Well ordering property and induction

From ROSEN, section 4.2, problem 36

The well-ordering property can be used to show that there is a unique greatest common divisor of two positive integers. Let a and b be positive inteters, and let S be the set of postive integers of the form as + bt, where s and t are intergers.

a) Show that S is nonempty.

Since a, b, s, and t are integers and the set of integers is closed under addition and multiplication, as + bt must be an integer.

*My question is this: Is it implied that s and t are ***POSITIVE** integers. If s and t were both negative integers, then S could be empty. Could someone explain what I'm missing?

b) Use the well ordering property to show that S has a smallest element c.

Since S was proved to be non-empty in a), then by the well ordering property, S must contain a smallest element since S is a set of positive integers. Call that element c.

c) Show that if d is a common divisor of a and b, then d is a divisor of c.

Since c is an element of S and all elements of S have the form as + bt, then by the theorem (that if d divides a and d divides b then d divides a + b) we show that d divides c.

d) Show that c divides a and c divides b.

Assume that c does not divide a, then a = qc + r where 0 < r < c.

*I am stuck proving that r is an element of S, and I don't see how this contradicts the choice of c. I see that r is a positive integer, but how is it of the form as + bt?*

*Thanks*

Thank you for your help so far

Quote:

Originally Posted by

**tonio** Fort some $\displaystyle s\,,\,r\in\mathbb{Z}\,,\,c=ar+bt$ , so $\displaystyle r=a-qc=a-q(as+bt)=a(1-qs)+b(qt)\in S$ , since $\displaystyle r>0$ , and since also $\displaystyle r < c$ we get here a contradiction to the minimality of c in S.

Tonio

Tonio, thank you for all the help. It is greatly appreciated.

I forgot about part e), would you verify that my reasoning is correct?

e) Conclude from (c) and (d) that the greatest common divisor of a and b exists. Finish the proof by showing that this greatest common divisor is unique.

From part c) we have shown that all elements of S divide a and b. Also S is not empty from part a), therefore there is a common divisor of a and b.
★ ★ ★
→ **Exercise tasks**:
(1) Answer these from the forum thread, one line each:
(a) Which book, section and problem does the exercise come from?
(b) In the attempt at part d), what bounds are given for r?
(c) What must be concluded from (c) and (d) in part e)?
(2) Copy word for word the part of the forum thread that opens with the words containing "Well ordering property and" and closes with "S is nonempty.".
The data from here on is separate material with no connection to the forum thread.

→ **Data section**:
★ ★ ★
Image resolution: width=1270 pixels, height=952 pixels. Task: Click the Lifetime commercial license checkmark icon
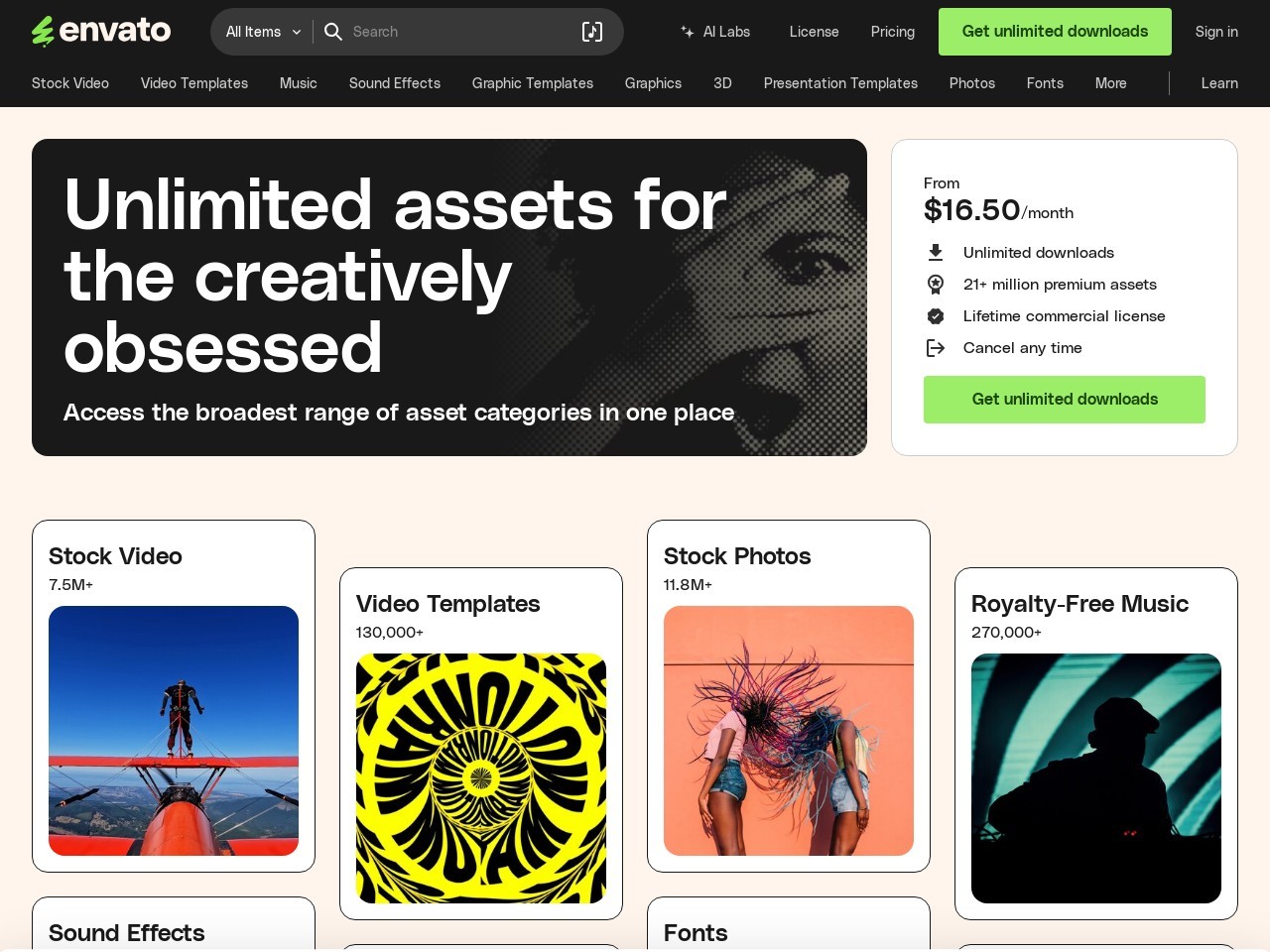pyautogui.click(x=936, y=316)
★ ★ ★
→ **Solutions to the exercise**:
(1)
(a) Rosen, section 4.2, problem 36
(b) 0 < r < c
(c) That the greatest common divisor of a and b exists

(2)
Well ordering property and induction

From ROSEN, section 4.2, problem 36

The well-ordering property can be used to show that there is a unique greatest common divisor of two positive integers. Let a and b be positive inteters, and let S be the set of postive integers of the form as + bt, where s and t are intergers.

a) Show that S is nonempty.